Collected data:
■ ■ ■ ■ ■ ■ ■

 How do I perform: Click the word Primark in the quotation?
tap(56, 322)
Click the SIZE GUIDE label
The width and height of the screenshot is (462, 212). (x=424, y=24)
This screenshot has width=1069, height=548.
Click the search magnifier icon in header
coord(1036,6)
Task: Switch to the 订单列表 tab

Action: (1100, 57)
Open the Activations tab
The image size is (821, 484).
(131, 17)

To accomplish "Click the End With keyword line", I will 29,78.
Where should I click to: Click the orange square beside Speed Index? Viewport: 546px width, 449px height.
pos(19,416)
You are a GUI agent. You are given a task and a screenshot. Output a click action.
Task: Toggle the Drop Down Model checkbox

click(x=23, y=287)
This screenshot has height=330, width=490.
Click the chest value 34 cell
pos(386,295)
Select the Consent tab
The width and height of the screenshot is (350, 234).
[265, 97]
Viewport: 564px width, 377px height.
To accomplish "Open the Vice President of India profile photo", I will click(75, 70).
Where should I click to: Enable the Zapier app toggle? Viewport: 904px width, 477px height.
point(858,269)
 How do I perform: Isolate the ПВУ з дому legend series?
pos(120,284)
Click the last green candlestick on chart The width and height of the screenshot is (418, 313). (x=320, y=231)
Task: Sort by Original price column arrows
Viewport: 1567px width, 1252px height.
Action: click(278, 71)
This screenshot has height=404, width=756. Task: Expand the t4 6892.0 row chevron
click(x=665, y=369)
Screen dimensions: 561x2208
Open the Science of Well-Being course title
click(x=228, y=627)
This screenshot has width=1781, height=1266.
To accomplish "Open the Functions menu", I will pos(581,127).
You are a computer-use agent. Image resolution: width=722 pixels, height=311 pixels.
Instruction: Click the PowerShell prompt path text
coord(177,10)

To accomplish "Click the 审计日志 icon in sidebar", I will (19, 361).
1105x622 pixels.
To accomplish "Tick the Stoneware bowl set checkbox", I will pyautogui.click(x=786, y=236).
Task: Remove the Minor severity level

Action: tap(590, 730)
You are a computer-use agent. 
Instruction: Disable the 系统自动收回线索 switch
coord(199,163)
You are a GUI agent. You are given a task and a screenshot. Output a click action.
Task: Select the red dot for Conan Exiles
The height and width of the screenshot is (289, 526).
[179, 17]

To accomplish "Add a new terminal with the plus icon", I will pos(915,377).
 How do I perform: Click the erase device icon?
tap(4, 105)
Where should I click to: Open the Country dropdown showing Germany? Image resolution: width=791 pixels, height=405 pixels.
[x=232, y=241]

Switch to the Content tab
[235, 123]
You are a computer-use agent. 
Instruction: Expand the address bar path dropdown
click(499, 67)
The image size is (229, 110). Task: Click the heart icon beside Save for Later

■ ■ ■ ■ ■ ■ ■

## What is being asked
For each record above, give it again without a single change.

## Exercise answer
 How do I perform: Click the word Primark in the quotation?
tap(56, 322)
Click the SIZE GUIDE label
The width and height of the screenshot is (462, 212). (x=424, y=24)
This screenshot has width=1069, height=548.
Click the search magnifier icon in header
coord(1036,6)
Task: Switch to the 订单列表 tab

Action: (1100, 57)
Open the Activations tab
The image size is (821, 484).
(131, 17)

To accomplish "Click the End With keyword line", I will 29,78.
Where should I click to: Click the orange square beside Speed Index? Viewport: 546px width, 449px height.
pos(19,416)
You are a GUI agent. You are given a task and a screenshot. Output a click action.
Task: Toggle the Drop Down Model checkbox

click(x=23, y=287)
This screenshot has height=330, width=490.
Click the chest value 34 cell
pos(386,295)
Select the Consent tab
The width and height of the screenshot is (350, 234).
[265, 97]
Viewport: 564px width, 377px height.
To accomplish "Open the Vice President of India profile photo", I will click(75, 70).
Where should I click to: Enable the Zapier app toggle? Viewport: 904px width, 477px height.
point(858,269)
 How do I perform: Isolate the ПВУ з дому legend series?
pos(120,284)
Click the last green candlestick on chart The width and height of the screenshot is (418, 313). (x=320, y=231)
Task: Sort by Original price column arrows
Viewport: 1567px width, 1252px height.
Action: click(278, 71)
This screenshot has height=404, width=756. Task: Expand the t4 6892.0 row chevron
click(x=665, y=369)
Screen dimensions: 561x2208
Open the Science of Well-Being course title
click(x=228, y=627)
This screenshot has width=1781, height=1266.
To accomplish "Open the Functions menu", I will pos(581,127).
You are a computer-use agent. Image resolution: width=722 pixels, height=311 pixels.
Instruction: Click the PowerShell prompt path text
coord(177,10)

To accomplish "Click the 审计日志 icon in sidebar", I will (19, 361).
1105x622 pixels.
To accomplish "Tick the Stoneware bowl set checkbox", I will pyautogui.click(x=786, y=236).
Task: Remove the Minor severity level

Action: tap(590, 730)
You are a computer-use agent. 
Instruction: Disable the 系统自动收回线索 switch
coord(199,163)
You are a GUI agent. You are given a task and a screenshot. Output a click action.
Task: Select the red dot for Conan Exiles
The height and width of the screenshot is (289, 526).
[179, 17]

To accomplish "Add a new terminal with the plus icon", I will pos(915,377).
 How do I perform: Click the erase device icon?
tap(4, 105)
Where should I click to: Open the Country dropdown showing Germany? Image resolution: width=791 pixels, height=405 pixels.
[x=232, y=241]

Switch to the Content tab
[235, 123]
You are a computer-use agent. 
Instruction: Expand the address bar path dropdown
click(499, 67)
The image size is (229, 110). Task: Click the heart icon beside Save for Later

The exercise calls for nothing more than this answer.